あの時は反発して自分の殻に閉じこもったけれど、雨が止み虹が出るように時間が僕の問題を解決してくれた。
それが僕の思春期が通り過ぎた瞬間だった。
今思い出すと恥ずかしいくらいの黒歴史だけど、君の言葉を何度も心の中で反芻して、雨が止むのを待ったあの時は人生でとても大事な時間だった。
あの時の言葉を今度は君に伝えたい。
辛くて、苦しくて、自分を責めただろう。突然の愛する人とのお別れは自分を自分でなくしてしまう。

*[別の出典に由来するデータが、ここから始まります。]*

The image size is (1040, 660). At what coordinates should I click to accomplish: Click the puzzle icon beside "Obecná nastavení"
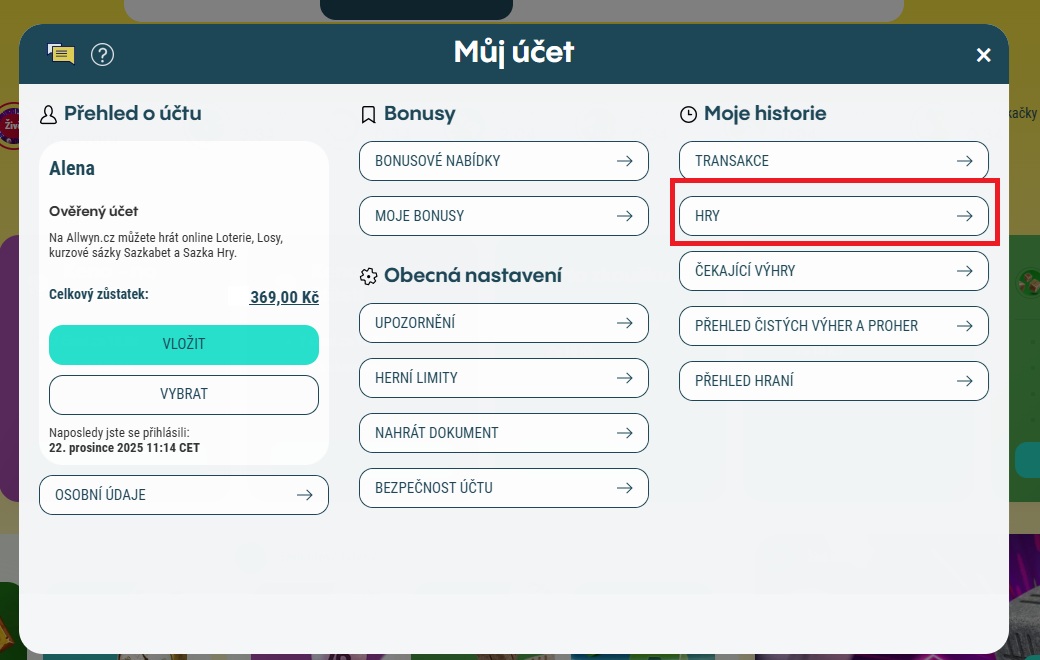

僕はその経験は体感できないけど、君のその悲しむ姿を見ると解るよ。
最愛の人と一緒に眠りにつきたいと言った君のあの取り乱した様子を目にしたら、何も言えなくなってしまう。
「止まない雨はない」
この言葉だけじゃ、暴力的だ。君の心の痛みを引き摺り出して綺麗に纏めたように捉えられてしまう。あの時の僕がそう捉えたように。
そうではなく、君にかける言葉はこれだ。
「君に生きていてほしい」
そう、君にただ生きていてほしいんだ。だってーー降り止まない雨はないんだから。